Other practical changes include not sitting on the toilet longer than necessary, avoiding reading or scrolling on your phone in the bathroom, and staying physically active. Warm sitz baths (sitting in a few inches of warm water for 10 to 15 minutes) can relieve discomfort during flare-ups. Over-the-counter creams and suppositories help manage itching and swelling in the short term.
Office-Based Procedures
When lifestyle changes aren’t enough for grade 1 or 2 internal hemorrhoids, two common office-based procedures can help. Rubber band ligation involves placing a small elastic band around the base of the hemorrhoid to cut off its blood supply, causing it to shrink and fall off within days. Sclerotherapy involves injecting a chemical solution into the hemorrhoid tissue to shrink it. Both often require multiple sessions.

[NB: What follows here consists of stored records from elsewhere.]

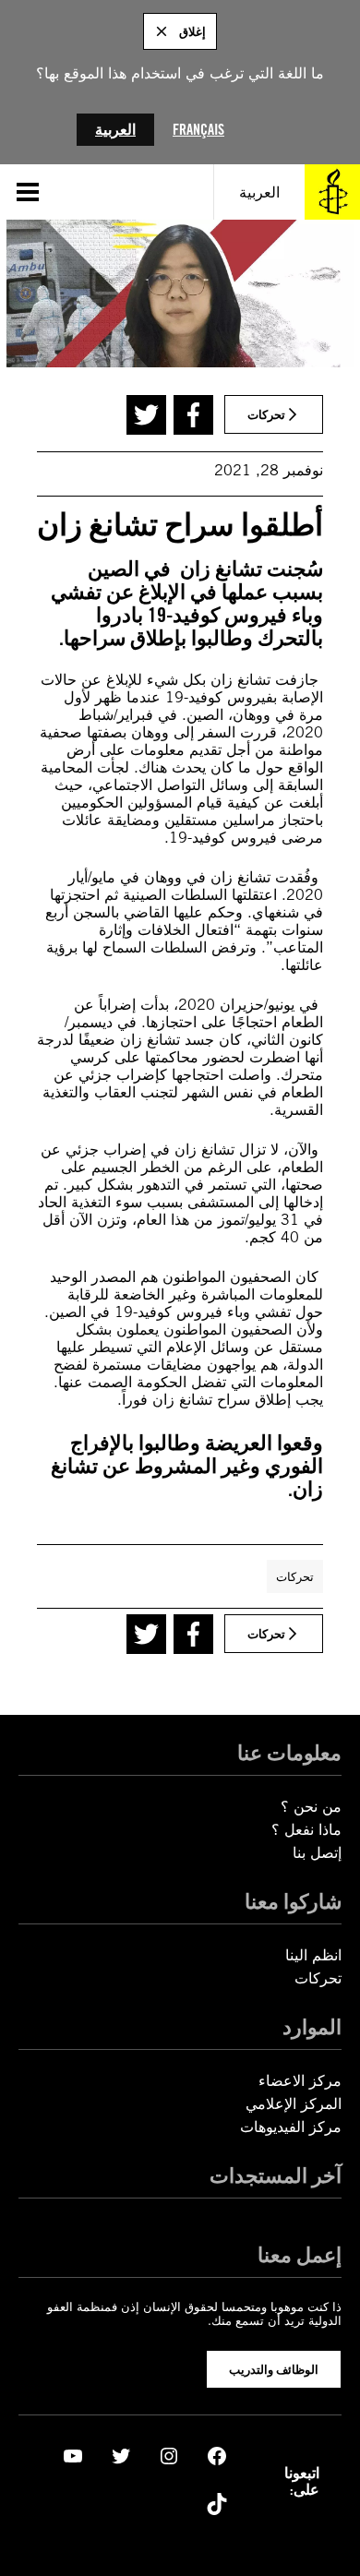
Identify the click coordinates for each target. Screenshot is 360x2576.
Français (198, 129)
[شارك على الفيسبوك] (193, 415)
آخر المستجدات (276, 2175)
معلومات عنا (289, 1752)
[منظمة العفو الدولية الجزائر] (332, 192)
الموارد (312, 2026)
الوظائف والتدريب (273, 2369)
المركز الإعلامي (294, 2104)
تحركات (295, 1576)
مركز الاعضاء (300, 2081)
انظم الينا (313, 1955)
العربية (115, 129)
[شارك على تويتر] (146, 415)
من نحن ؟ (311, 1806)
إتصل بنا (317, 1853)
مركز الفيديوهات (291, 2127)
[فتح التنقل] (27, 192)
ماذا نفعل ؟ (306, 1830)
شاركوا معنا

A systematic review comparing the two found similar effectiveness: rubber band ligation resolved bleeding in 73% to 84% of cases, while sclerotherapy resolved it in 69% to 88%. Complication rates and recurrence rates were broadly comparable, though each has trade-offs your doctor can walk you through based on your specific situation.
When Surgery Is Needed
Grade 3 and 4 hemorrhoids, or lower-grade hemorrhoids that haven’t responded to other treatments, may require surgery. The two main surgical options are conventional excisional hemorrhoidectomy (complete removal of the hemorrhoidal tissue) and stapled hemorrhoidopexy (repositioning the tissue and cutting off blood flow rather than removing it entirely).
Conventional excision is considered the gold standard when preventing recurrence matters most. A Cochrane systematic review found that the stapled approach, while associated with less immediate pain and faster recovery, carries a higher long-term risk of hemorrhoid recurrence and prolapse, along with a greater chance of needing additional operations. Recovery from excisional surgery is notoriously uncomfortable because the anal skin removed during the procedure is rich in nerve endings. Most people need one to three weeks off work, and full healing can take four to six weeks.